KOMİSYON KONUŞMASI

OKAN GAYTANCIOĞLU (Edirne) - Evet, bu madde doğru ama yetersiz. Çünkü neden? Üreticiye güvence vermeden bir planlama yapılmaz. Hoca da gitti ama yani sözleşmeli üretim bir güvence değildir. 3'üncü maddede bu konuyu biraz daha ayrıntılı konuşacağım.

Şimdi, Avrupa Birliği Ortak Tarım Politikası'nı incelersek, sevgili Ayhan Barut arkadaşımızın dediği gibi, tam planlayan yok ama orada tam planlamaya yakın bir planlama var. Şöyle; araziyi ekmeme desteği var. Yani ekme, boş bırak, arazinin değeri artsın, su tutsun. Bizdeki nadas benzeri. Orada ama arzı kontrol etme amaçlı var. Ürünü değiştirme desteği var. Bakın, bunlar da bir planlama. İlle ek diye verilmez destekler.
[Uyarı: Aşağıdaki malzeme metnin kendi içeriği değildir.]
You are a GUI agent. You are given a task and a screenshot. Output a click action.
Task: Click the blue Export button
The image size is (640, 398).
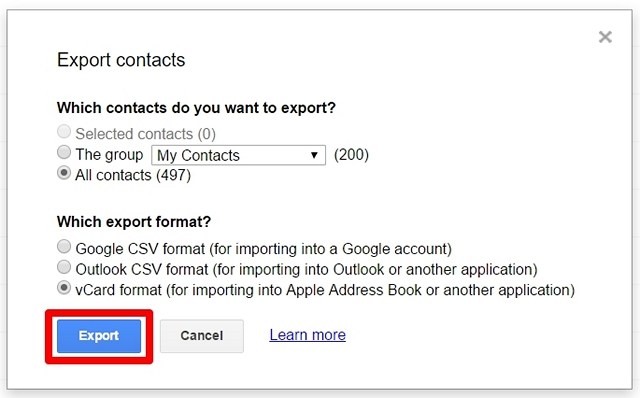point(99,336)
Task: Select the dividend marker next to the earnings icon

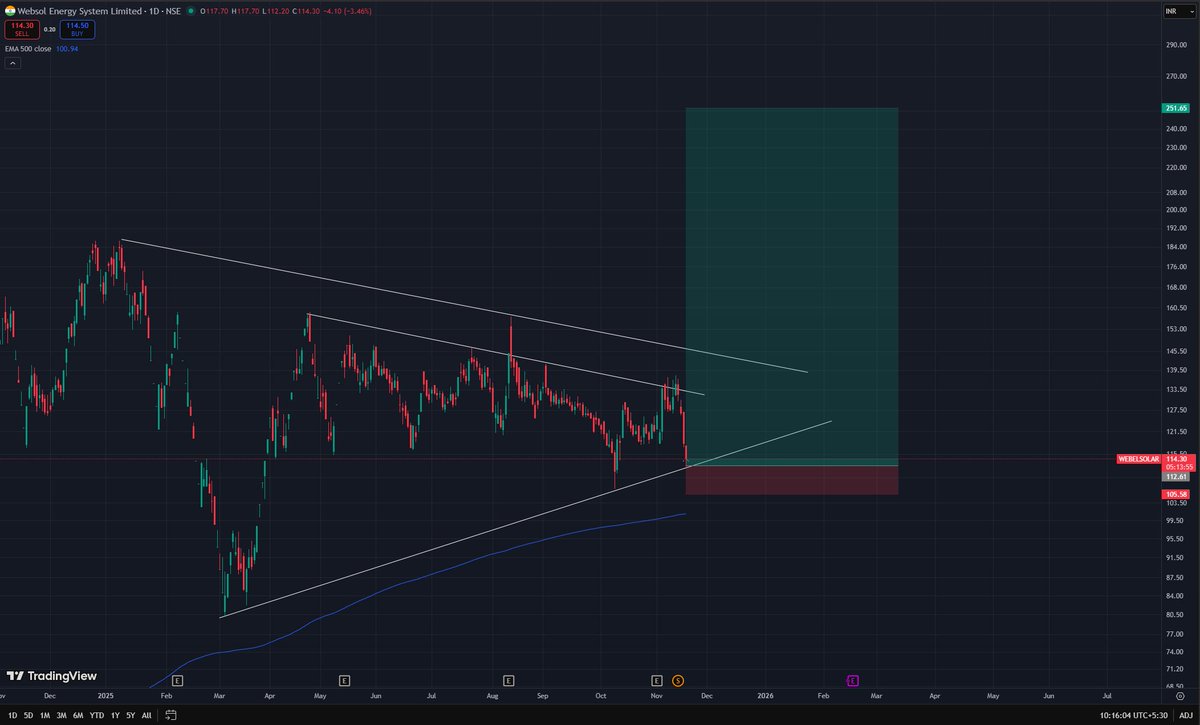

Bunlar planlama ama bugüne kadarki uygulamalarda, sizi de çok iyi tanıyoruz, yani, burada, çok uluslu şirketlere avantajlar sağlayabilecek şeylerinizin artık zamanı da yok çünkü süre kalmadı, üç ay sonra bu iş bitecek yani biz iktidar olacağız ama sizin planlayabildikten sonra da o ürünleri satın alacak firmalar veya fabrikalar başkalarının eline geçti. Örneğin, şeker pancarını planlayacaksınız ama özel sektörün eline geçti. Burada nasıl planlama olacak? Ya da gübre fabrikaları, işte, bakın, şu anda gübrede sorun var.

Yani, burada, üretici tarafın kuvvetlendirilmesi gerekir, üreticinin mutlaka desteklenmesi gerekir ama bütçe desteğinde çok az bir desteğin verildiğini görüyoruz. Dolayısıyla, iki güçlü taraf yok, bir güçlü bir zayıf taraf var. E, siz Bakanlığa yetki veriyorsunuz, "Şu ürünleri destekle." diyorsunuz. Evet, bu bir TÜBİTAK projesidir. 2003 yılında, benim de içinde olduğum bir TÜBİTAK projesine, Havza Bazlı Destekleme Projesi'ne biz o zaman da destek vermiştik. Hatta etki analizleri yapılmıştı "Her üründe yarışan ürünlere destekler verilsin, bu havzaların dışında ürünler üretilmesin." demiştik ama çok çabuk tarımda değişiklikler oluyor. Yani yeni bir çeşit çıkıyor. Örneğin, nohut bizim bölgemizde, Trakya bölgesinde havza bazında desteklenmez, destekleme primi de ödenmez fakat bir çeşit çıkıyor, bizim bölgeye çok uygun, Türkiye ortalaması 100-120 kilogramken bizim bölgede 300 kilograma kadar çıkıyor ve fiyat da yüksek. Şimdi, üretici bundan izin almadıysa, Tarım Bakanlığı da izin vermediyse planlama olmayacak mı? Bizim de buna ihtiyacımız var. Dolayısıyla, planlar esnek olmalı, üretici mutlaka güçlü olmalı ve burada, bu maddenin birazcık daha düşünülmesi gerektiğini düşünüyorum ben yani eksik var.